Help using Base SAS procedures

proc format

Accepted Solution Solved
Reply
Contributor
Posts: 30
Accepted Solution

proc format

Hey.

I have a data set with character variables. The values for the variable are numbers, ' ' (empty, as character missings should be), but there are also other kinds of missing values (eg. '...', '.. .' '   .')

I would like to make a format which for these different values take changes the values to : number --> 'numbers' and let all observations which are not numbers stay the same.

That will make it possible for me to find the different kind of missing values.

I hope you understand and have a good idea to how to create this format.
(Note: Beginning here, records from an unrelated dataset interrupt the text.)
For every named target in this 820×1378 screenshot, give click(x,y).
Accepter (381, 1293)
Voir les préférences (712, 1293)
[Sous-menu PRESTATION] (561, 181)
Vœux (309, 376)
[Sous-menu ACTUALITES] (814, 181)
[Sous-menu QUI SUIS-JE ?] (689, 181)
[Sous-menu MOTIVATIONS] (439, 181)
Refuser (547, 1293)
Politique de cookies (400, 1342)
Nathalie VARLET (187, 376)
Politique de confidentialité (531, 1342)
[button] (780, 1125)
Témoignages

If you have questions, just ask

Best regards, Silas Skovsbo, Aarhus University, institute of economics.


Accepted Solutions
Solution
‎11-26-2012 11:13 AM
PROC Star
Posts: 7,467

Re: proc format

Posted in reply to silasskovsbo

If I correctly understand what you are trying to accomplish, here is another approach:

data test;

  input (x y) ($);

  cards;

1z400 this1

4 45

7 .

8isnt 0900

;

proc sql noprint;

  select catt("_",name,"=input(",name,",?? 32.);",

              "if not missing(_",name,") then do;",

              name,"='numb';end;") into :missings

    separated by " "

      from dictionary.columns

        where libname="WORK" and

            memname="TEST"

  ;

quit;

data want (drop=_Smiley Happy;

  set test;

  &missings.

run;

proc freq data=want;

  tables _all_;

run;

View solution in original post


All Replies
Super User
Posts: 5,424

Re: proc format

Posted in reply to silasskovsbo

I'm not quite following you.

A brief example with example data, and desired output would help.

Data never sleeps
Contributor
Posts: 30

Re: proc format

Posted in reply to silasskovsbo

An example:

For two character variables,  X and Y:

X          Y

1          22

2          ....    

3          . . .

.          32

..         11

. .        78

Then I want a format which gives me:

X               Y

numb          numb

numb          ....    

numb          . . .

.               numb

..              numb

. .             numb

Super Contributor
Posts: 543

Re: proc format

Posted in reply to silasskovsbo

Is this what you need?

data have;

    input x $ ;

    cards;

    a

    4

    5

    6

    .

    ..

      .

    ...

    .

    4

    4

;

proc format;

    value $ fmt 0-99999 = "Number" 

              ;

data want;

    set have;

    format x $fmt.;

run;

proc freq data = want;table x;run;

So in this way, if you do a frequency you get what you want.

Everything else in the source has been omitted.